Input records:
>>>

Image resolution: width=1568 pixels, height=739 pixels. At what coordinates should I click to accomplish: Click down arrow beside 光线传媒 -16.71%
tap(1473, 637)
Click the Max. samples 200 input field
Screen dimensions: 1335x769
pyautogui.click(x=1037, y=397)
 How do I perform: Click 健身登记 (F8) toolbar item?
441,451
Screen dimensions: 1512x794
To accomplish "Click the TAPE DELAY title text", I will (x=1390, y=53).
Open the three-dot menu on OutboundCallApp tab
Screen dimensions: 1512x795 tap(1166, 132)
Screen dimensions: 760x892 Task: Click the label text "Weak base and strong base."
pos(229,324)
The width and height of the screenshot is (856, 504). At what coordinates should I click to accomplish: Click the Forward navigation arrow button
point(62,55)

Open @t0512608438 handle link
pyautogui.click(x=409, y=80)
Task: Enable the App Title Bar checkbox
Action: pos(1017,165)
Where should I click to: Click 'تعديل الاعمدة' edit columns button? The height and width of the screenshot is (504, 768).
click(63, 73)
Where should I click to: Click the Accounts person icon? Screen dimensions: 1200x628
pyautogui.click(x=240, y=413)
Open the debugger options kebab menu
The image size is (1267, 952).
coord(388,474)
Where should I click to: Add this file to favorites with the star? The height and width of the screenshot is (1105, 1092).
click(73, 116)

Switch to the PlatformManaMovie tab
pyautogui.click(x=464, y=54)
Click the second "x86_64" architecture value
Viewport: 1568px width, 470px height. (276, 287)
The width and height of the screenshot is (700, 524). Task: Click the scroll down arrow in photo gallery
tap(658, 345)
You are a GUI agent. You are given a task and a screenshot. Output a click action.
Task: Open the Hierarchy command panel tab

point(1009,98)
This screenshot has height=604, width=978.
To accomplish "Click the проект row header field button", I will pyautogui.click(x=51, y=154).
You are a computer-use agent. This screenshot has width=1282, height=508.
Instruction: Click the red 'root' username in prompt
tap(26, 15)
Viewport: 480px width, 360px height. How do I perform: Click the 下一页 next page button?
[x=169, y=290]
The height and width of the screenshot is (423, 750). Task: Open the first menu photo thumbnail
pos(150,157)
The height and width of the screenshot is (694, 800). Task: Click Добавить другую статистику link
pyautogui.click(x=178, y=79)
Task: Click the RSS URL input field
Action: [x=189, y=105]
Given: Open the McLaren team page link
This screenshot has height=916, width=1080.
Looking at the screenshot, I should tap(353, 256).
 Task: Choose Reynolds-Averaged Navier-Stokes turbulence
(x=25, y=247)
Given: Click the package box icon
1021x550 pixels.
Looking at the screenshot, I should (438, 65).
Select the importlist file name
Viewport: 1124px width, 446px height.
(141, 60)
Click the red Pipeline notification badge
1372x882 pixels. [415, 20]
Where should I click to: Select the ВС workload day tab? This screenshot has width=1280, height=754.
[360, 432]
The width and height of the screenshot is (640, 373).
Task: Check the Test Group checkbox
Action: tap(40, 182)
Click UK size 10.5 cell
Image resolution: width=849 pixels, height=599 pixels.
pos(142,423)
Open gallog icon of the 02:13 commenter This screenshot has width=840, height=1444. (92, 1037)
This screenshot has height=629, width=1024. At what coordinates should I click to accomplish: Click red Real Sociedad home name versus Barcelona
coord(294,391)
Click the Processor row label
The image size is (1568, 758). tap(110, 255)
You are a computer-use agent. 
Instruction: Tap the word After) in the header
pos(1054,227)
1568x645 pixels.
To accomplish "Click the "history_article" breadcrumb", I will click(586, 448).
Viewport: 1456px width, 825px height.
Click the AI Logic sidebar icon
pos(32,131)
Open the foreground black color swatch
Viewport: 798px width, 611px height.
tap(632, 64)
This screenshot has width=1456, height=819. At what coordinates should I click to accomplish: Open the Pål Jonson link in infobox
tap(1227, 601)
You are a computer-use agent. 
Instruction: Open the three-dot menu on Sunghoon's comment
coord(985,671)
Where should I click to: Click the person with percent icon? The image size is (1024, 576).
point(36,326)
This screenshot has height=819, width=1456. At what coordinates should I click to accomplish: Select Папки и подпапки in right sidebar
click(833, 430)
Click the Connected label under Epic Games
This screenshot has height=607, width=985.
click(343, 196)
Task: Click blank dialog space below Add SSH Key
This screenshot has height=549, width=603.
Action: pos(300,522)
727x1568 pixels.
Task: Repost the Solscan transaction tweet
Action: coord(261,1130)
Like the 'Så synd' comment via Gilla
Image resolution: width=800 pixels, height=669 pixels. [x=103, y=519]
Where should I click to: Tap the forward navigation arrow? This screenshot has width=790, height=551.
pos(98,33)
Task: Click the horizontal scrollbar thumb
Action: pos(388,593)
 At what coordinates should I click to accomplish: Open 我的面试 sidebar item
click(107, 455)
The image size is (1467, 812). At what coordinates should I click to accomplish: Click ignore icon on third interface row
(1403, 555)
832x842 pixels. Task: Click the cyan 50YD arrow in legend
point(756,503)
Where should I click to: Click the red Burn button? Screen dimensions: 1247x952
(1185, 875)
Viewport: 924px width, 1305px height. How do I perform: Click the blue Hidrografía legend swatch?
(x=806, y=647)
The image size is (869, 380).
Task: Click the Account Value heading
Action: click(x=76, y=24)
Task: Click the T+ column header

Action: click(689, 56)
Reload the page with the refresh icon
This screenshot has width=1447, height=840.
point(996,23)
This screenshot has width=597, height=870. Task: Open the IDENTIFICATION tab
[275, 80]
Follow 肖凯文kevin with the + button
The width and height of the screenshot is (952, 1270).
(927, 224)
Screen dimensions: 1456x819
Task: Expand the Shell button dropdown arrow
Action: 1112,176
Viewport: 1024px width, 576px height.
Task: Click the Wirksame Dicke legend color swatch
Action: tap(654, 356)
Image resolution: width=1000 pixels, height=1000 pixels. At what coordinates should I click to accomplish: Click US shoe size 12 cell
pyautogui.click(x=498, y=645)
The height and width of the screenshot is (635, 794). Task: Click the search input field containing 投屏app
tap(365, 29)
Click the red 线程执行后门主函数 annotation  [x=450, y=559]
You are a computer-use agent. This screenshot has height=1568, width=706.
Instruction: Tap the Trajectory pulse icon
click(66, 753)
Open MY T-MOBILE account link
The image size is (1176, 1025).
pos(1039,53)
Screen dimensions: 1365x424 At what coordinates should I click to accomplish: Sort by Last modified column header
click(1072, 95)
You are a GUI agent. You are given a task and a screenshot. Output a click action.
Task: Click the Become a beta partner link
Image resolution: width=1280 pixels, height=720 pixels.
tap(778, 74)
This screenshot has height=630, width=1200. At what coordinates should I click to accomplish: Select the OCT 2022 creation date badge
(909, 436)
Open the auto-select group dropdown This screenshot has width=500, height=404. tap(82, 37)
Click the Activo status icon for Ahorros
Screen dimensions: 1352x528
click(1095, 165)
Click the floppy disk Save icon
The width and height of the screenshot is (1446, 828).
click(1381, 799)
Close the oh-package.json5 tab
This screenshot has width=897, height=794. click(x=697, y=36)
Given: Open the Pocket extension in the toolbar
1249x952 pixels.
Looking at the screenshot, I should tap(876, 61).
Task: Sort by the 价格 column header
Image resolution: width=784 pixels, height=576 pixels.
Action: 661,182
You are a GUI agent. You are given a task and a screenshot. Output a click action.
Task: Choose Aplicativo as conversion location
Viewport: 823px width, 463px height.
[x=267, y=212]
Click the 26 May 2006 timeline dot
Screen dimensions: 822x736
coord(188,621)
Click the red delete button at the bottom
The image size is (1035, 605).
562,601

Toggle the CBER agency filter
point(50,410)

<<<

What is expected:
Write out all of the records above line for line, with no changes.

Response below:
Image resolution: width=1568 pixels, height=739 pixels. At what coordinates should I click to accomplish: Click down arrow beside 光线传媒 -16.71%
tap(1473, 637)
Click the Max. samples 200 input field
Screen dimensions: 1335x769
pyautogui.click(x=1037, y=397)
 How do I perform: Click 健身登记 (F8) toolbar item?
441,451
Screen dimensions: 1512x794
To accomplish "Click the TAPE DELAY title text", I will (x=1390, y=53).
Open the three-dot menu on OutboundCallApp tab
Screen dimensions: 1512x795 tap(1166, 132)
Screen dimensions: 760x892 Task: Click the label text "Weak base and strong base."
pos(229,324)
The width and height of the screenshot is (856, 504). At what coordinates should I click to accomplish: Click the Forward navigation arrow button
point(62,55)

Open @t0512608438 handle link
pyautogui.click(x=409, y=80)
Task: Enable the App Title Bar checkbox
Action: pos(1017,165)
Where should I click to: Click 'تعديل الاعمدة' edit columns button? The height and width of the screenshot is (504, 768).
click(63, 73)
Where should I click to: Click the Accounts person icon? Screen dimensions: 1200x628
pyautogui.click(x=240, y=413)
Open the debugger options kebab menu
The image size is (1267, 952).
coord(388,474)
Where should I click to: Add this file to favorites with the star? The height and width of the screenshot is (1105, 1092).
click(73, 116)

Switch to the PlatformManaMovie tab
pyautogui.click(x=464, y=54)
Click the second "x86_64" architecture value
Viewport: 1568px width, 470px height. (276, 287)
The width and height of the screenshot is (700, 524). Task: Click the scroll down arrow in photo gallery
tap(658, 345)
You are a GUI agent. You are given a task and a screenshot. Output a click action.
Task: Open the Hierarchy command panel tab

point(1009,98)
This screenshot has height=604, width=978.
To accomplish "Click the проект row header field button", I will pyautogui.click(x=51, y=154).
You are a computer-use agent. This screenshot has width=1282, height=508.
Instruction: Click the red 'root' username in prompt
tap(26, 15)
Viewport: 480px width, 360px height. How do I perform: Click the 下一页 next page button?
[x=169, y=290]
The height and width of the screenshot is (423, 750). Task: Open the first menu photo thumbnail
pos(150,157)
The height and width of the screenshot is (694, 800). Task: Click Добавить другую статистику link
pyautogui.click(x=178, y=79)
Task: Click the RSS URL input field
Action: [x=189, y=105]
Given: Open the McLaren team page link
This screenshot has height=916, width=1080.
Looking at the screenshot, I should tap(353, 256).
 Task: Choose Reynolds-Averaged Navier-Stokes turbulence
(x=25, y=247)
Given: Click the package box icon
1021x550 pixels.
Looking at the screenshot, I should (438, 65).
Select the importlist file name
Viewport: 1124px width, 446px height.
(141, 60)
Click the red Pipeline notification badge
1372x882 pixels. [415, 20]
Where should I click to: Select the ВС workload day tab? This screenshot has width=1280, height=754.
[360, 432]
The width and height of the screenshot is (640, 373).
Task: Check the Test Group checkbox
Action: tap(40, 182)
Click UK size 10.5 cell
Image resolution: width=849 pixels, height=599 pixels.
pos(142,423)
Open gallog icon of the 02:13 commenter This screenshot has width=840, height=1444. (92, 1037)
This screenshot has height=629, width=1024. At what coordinates should I click to accomplish: Click red Real Sociedad home name versus Barcelona
coord(294,391)
Click the Processor row label
The image size is (1568, 758). tap(110, 255)
You are a computer-use agent. 
Instruction: Tap the word After) in the header
pos(1054,227)
1568x645 pixels.
To accomplish "Click the "history_article" breadcrumb", I will click(586, 448).
Viewport: 1456px width, 825px height.
Click the AI Logic sidebar icon
pos(32,131)
Open the foreground black color swatch
Viewport: 798px width, 611px height.
tap(632, 64)
This screenshot has width=1456, height=819. At what coordinates should I click to accomplish: Open the Pål Jonson link in infobox
tap(1227, 601)
You are a computer-use agent. 
Instruction: Open the three-dot menu on Sunghoon's comment
coord(985,671)
Where should I click to: Click the person with percent icon? The image size is (1024, 576).
point(36,326)
This screenshot has height=819, width=1456. At what coordinates should I click to accomplish: Select Папки и подпапки in right sidebar
click(833, 430)
Click the Connected label under Epic Games
This screenshot has height=607, width=985.
click(343, 196)
Task: Click blank dialog space below Add SSH Key
This screenshot has height=549, width=603.
Action: pos(300,522)
727x1568 pixels.
Task: Repost the Solscan transaction tweet
Action: coord(261,1130)
Like the 'Så synd' comment via Gilla
Image resolution: width=800 pixels, height=669 pixels. [x=103, y=519]
Where should I click to: Tap the forward navigation arrow? This screenshot has width=790, height=551.
pos(98,33)
Task: Click the horizontal scrollbar thumb
Action: pos(388,593)
 At what coordinates should I click to accomplish: Open 我的面试 sidebar item
click(107, 455)
The image size is (1467, 812). At what coordinates should I click to accomplish: Click ignore icon on third interface row
(1403, 555)
832x842 pixels. Task: Click the cyan 50YD arrow in legend
point(756,503)
Where should I click to: Click the red Burn button? Screen dimensions: 1247x952
(1185, 875)
Viewport: 924px width, 1305px height. How do I perform: Click the blue Hidrografía legend swatch?
(x=806, y=647)
The image size is (869, 380).
Task: Click the Account Value heading
Action: click(x=76, y=24)
Task: Click the T+ column header

Action: click(689, 56)
Reload the page with the refresh icon
This screenshot has width=1447, height=840.
point(996,23)
This screenshot has width=597, height=870. Task: Open the IDENTIFICATION tab
[275, 80]
Follow 肖凯文kevin with the + button
The width and height of the screenshot is (952, 1270).
(927, 224)
Screen dimensions: 1456x819
Task: Expand the Shell button dropdown arrow
Action: 1112,176
Viewport: 1024px width, 576px height.
Task: Click the Wirksame Dicke legend color swatch
Action: tap(654, 356)
Image resolution: width=1000 pixels, height=1000 pixels. At what coordinates should I click to accomplish: Click US shoe size 12 cell
pyautogui.click(x=498, y=645)
The height and width of the screenshot is (635, 794). Task: Click the search input field containing 投屏app
tap(365, 29)
Click the red 线程执行后门主函数 annotation  [x=450, y=559]
You are a computer-use agent. This screenshot has height=1568, width=706.
Instruction: Tap the Trajectory pulse icon
click(66, 753)
Open MY T-MOBILE account link
The image size is (1176, 1025).
pos(1039,53)
Screen dimensions: 1365x424 At what coordinates should I click to accomplish: Sort by Last modified column header
click(1072, 95)
You are a GUI agent. You are given a task and a screenshot. Output a click action.
Task: Click the Become a beta partner link
Image resolution: width=1280 pixels, height=720 pixels.
tap(778, 74)
This screenshot has height=630, width=1200. At what coordinates should I click to accomplish: Select the OCT 2022 creation date badge
(909, 436)
Open the auto-select group dropdown This screenshot has width=500, height=404. tap(82, 37)
Click the Activo status icon for Ahorros
Screen dimensions: 1352x528
click(1095, 165)
Click the floppy disk Save icon
The width and height of the screenshot is (1446, 828).
click(1381, 799)
Close the oh-package.json5 tab
This screenshot has width=897, height=794. click(x=697, y=36)
Given: Open the Pocket extension in the toolbar
1249x952 pixels.
Looking at the screenshot, I should tap(876, 61).
Task: Sort by the 价格 column header
Image resolution: width=784 pixels, height=576 pixels.
Action: 661,182
You are a GUI agent. You are given a task and a screenshot. Output a click action.
Task: Choose Aplicativo as conversion location
Viewport: 823px width, 463px height.
[x=267, y=212]
Click the 26 May 2006 timeline dot
Screen dimensions: 822x736
coord(188,621)
Click the red delete button at the bottom
The image size is (1035, 605).
562,601

Toggle the CBER agency filter
point(50,410)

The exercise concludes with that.